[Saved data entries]
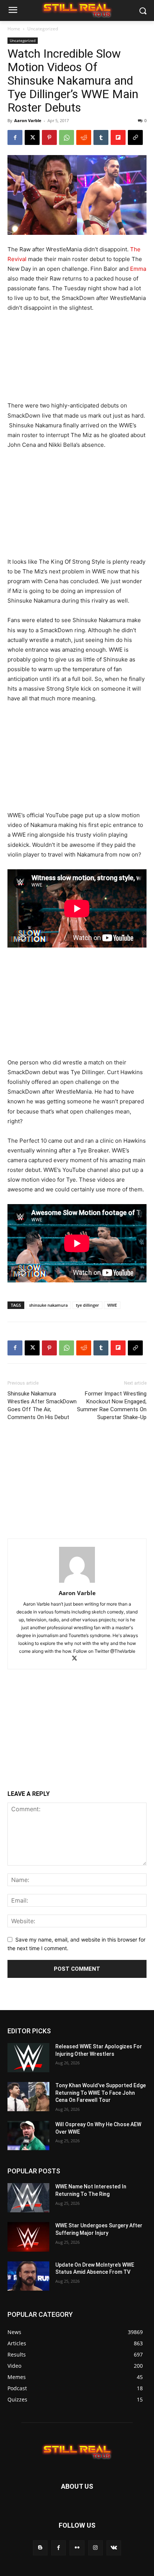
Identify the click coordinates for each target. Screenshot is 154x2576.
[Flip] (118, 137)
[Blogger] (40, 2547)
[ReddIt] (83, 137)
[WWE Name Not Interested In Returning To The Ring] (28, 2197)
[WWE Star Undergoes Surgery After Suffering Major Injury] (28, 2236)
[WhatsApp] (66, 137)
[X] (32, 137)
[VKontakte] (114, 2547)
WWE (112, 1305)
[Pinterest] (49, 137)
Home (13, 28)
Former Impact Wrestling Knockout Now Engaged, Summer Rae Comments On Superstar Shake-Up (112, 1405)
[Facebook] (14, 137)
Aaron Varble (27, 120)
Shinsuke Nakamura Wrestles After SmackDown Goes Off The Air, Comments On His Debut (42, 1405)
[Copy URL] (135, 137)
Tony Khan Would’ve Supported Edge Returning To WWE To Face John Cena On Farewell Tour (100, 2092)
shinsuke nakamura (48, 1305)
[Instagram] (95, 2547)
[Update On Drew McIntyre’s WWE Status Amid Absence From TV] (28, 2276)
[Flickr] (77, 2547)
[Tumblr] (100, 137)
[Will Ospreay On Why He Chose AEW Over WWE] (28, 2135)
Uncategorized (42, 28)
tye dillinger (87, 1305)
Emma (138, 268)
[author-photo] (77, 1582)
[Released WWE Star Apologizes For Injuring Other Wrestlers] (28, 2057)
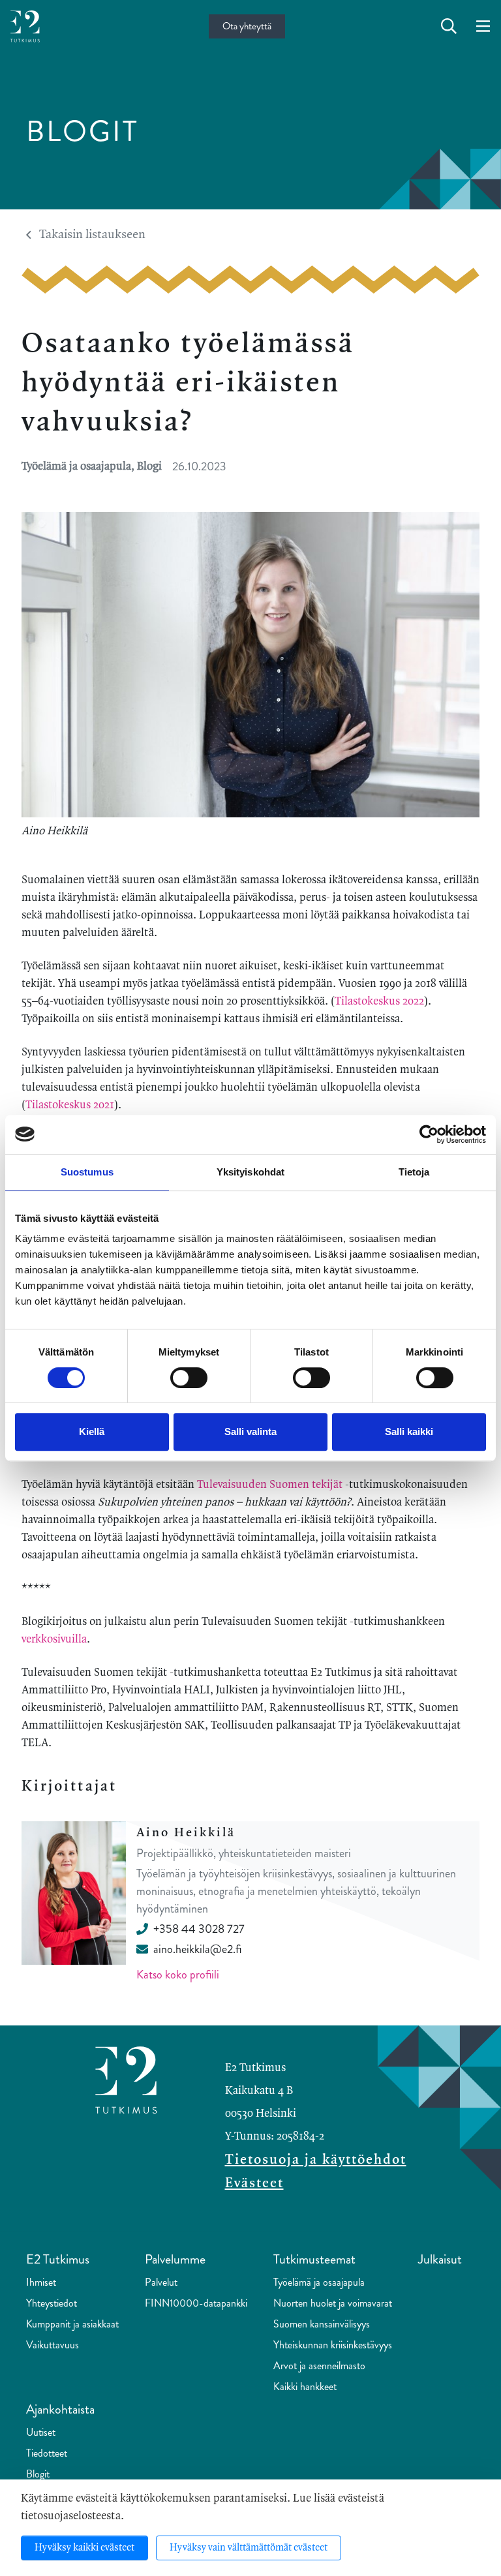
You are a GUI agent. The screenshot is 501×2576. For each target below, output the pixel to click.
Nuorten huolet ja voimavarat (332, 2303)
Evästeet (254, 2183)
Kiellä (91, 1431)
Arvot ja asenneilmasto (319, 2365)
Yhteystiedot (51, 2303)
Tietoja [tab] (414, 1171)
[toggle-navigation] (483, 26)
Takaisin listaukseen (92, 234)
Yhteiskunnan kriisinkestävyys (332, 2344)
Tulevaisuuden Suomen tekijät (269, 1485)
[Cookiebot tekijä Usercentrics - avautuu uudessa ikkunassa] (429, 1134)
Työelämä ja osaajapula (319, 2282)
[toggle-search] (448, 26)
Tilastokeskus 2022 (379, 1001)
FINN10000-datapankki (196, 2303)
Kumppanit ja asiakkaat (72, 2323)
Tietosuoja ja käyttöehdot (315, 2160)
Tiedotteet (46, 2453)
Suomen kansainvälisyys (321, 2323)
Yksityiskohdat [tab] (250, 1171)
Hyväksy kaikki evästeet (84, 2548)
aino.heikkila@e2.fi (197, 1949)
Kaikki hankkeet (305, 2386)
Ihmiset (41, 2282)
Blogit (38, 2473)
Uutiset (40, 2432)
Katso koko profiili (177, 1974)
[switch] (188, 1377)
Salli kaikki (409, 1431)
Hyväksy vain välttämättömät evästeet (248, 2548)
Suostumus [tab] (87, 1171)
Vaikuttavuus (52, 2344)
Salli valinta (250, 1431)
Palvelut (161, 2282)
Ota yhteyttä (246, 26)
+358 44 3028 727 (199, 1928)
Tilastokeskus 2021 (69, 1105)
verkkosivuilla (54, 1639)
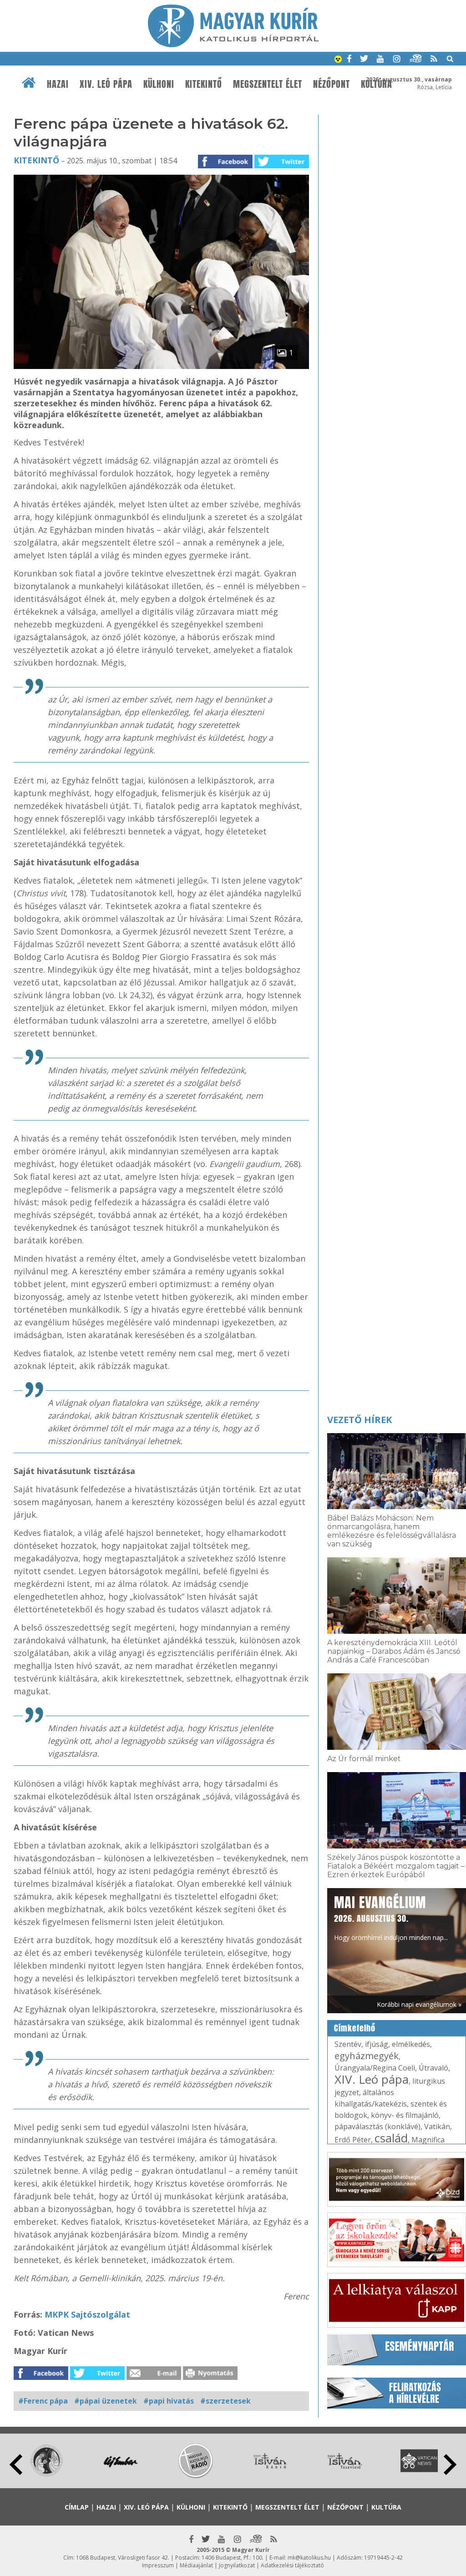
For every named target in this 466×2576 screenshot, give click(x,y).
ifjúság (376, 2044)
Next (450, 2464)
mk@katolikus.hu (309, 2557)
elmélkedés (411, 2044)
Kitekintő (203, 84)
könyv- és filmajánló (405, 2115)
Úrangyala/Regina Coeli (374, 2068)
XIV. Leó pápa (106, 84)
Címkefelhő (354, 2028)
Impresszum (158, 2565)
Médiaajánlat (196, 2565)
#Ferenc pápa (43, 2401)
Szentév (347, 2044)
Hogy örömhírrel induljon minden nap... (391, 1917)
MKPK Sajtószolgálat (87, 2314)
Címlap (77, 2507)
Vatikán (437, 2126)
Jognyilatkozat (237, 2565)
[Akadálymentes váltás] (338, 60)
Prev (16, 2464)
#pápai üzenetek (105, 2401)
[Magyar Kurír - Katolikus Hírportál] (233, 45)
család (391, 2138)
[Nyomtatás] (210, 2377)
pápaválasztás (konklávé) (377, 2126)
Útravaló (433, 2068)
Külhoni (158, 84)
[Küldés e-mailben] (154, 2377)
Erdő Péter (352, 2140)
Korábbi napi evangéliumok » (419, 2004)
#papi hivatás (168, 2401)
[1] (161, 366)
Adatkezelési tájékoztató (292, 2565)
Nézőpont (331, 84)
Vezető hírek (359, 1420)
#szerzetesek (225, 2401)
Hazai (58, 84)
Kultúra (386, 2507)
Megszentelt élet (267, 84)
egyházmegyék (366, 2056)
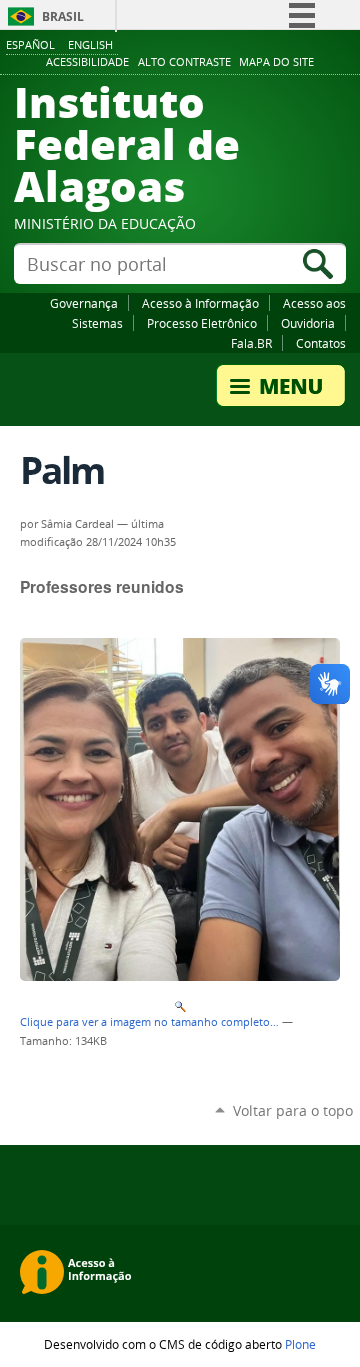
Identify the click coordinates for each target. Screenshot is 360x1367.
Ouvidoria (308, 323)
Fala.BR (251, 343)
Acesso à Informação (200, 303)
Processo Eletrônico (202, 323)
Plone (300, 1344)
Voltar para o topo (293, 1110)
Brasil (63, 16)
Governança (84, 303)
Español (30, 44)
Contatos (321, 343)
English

> What you will do: Instructions for the copy: start at the first entry, stop after the line containing "[X] (32, 137)", keep every line exact, and drop the pictures.

> Exercise solution:
Identify the click coordinates for each target. Screenshot is 154x2576.
[Flip] (118, 137)
[Blogger] (40, 2547)
[ReddIt] (83, 137)
[WWE Name Not Interested In Returning To The Ring] (28, 2197)
[WWE Star Undergoes Surgery After Suffering Major Injury] (28, 2236)
[WhatsApp] (66, 137)
[X] (32, 137)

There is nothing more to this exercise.